Infusion of standard-dose rituximab (RTX) in chronic lymphocytic leukemia (CLL) patients promotes rapid complement activation and deposition of C3 fragments on CLL B cells. However, immediately after RTX infusions, there is substantial loss (shaving) of CD20 from circulating malignant cells. Because shaving can compromise efficacies of anticancer immunotherapeutic mAbs, we investigated whether shaving occurs in SCID mouse models. Z138 cells, a B cell line derived from human mantle cell lymphoma, were infused i.v. or s.c. The i.v. model recapitulates findings we previously reported for therapeutic RTX in CLL: i.v. infused RTX rapidly binds to Z138 cells in lungs, and binding is accompanied by deposition of C3 fragments.
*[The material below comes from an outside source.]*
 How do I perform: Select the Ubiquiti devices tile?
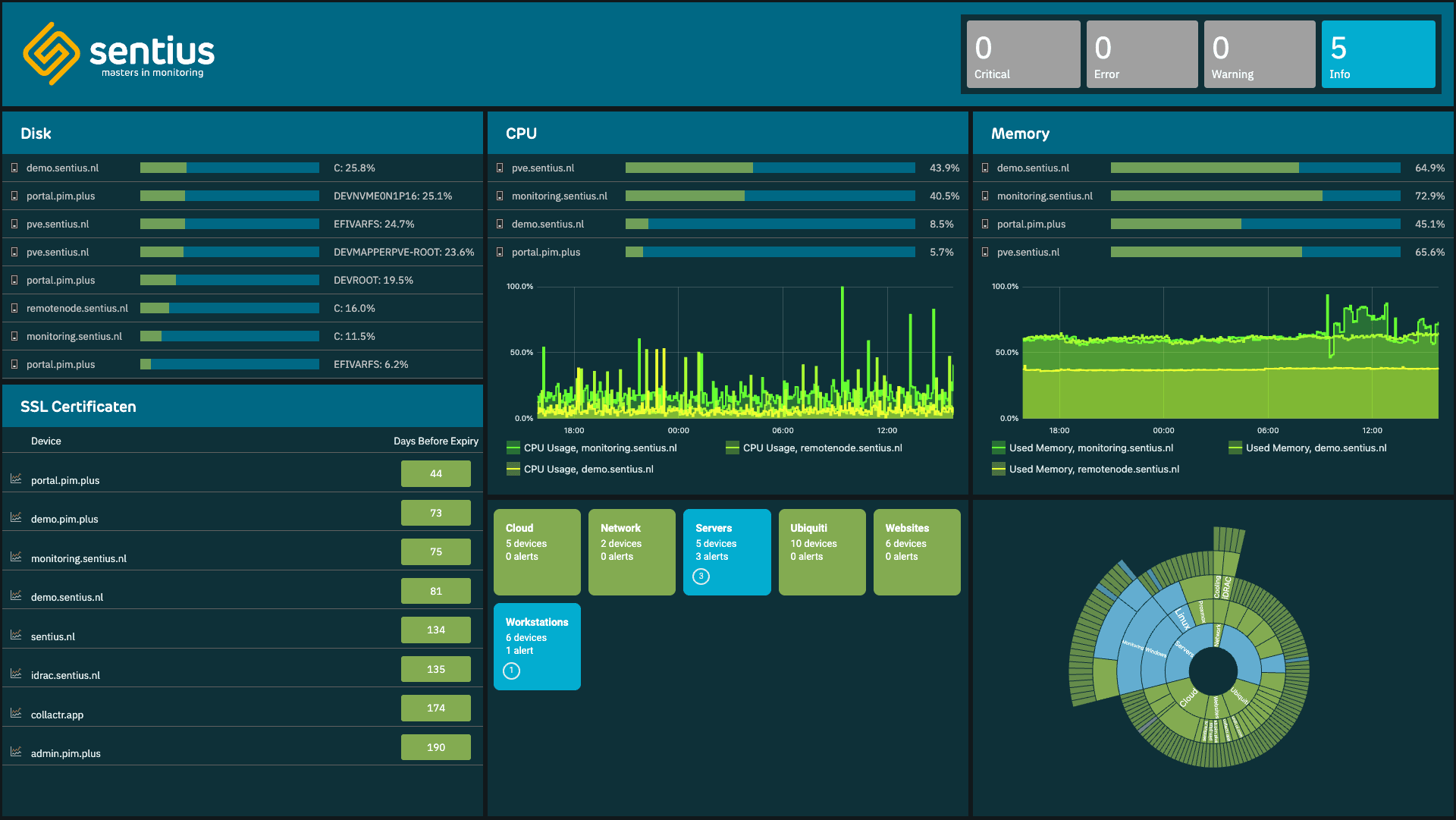[x=822, y=552]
However, within 1 h targeted cells lose bound RTX and CD20, and these shaved cells are still demonstrable 40 h after RTX infusion. Z138 cells grow in tumors at s.c. injection sites, and infusion of large amounts of RTX (0.50 mg on each of 4 days) leads to considerable loss of CD20 from these cells. Human i.v. Ig blocked shaving, suggesting that FcγRI on cells of the mononuclear phagocytic system promote shaving. Examination of frozen tumor sections from treated mice by immunofluorescence revealed large areas of B cells devoid of CD20, with CD20 intact in adjacent areas; it is likely that RTX had opsonized Z138 cells closest to capillaries, and these cells were shaved by monocyte/macrophages. The shaving reaction occurs in neoplastic B cells in tissue and in peripheral blood, and strategies to enhance therapeutic targeting and block shaving are under development.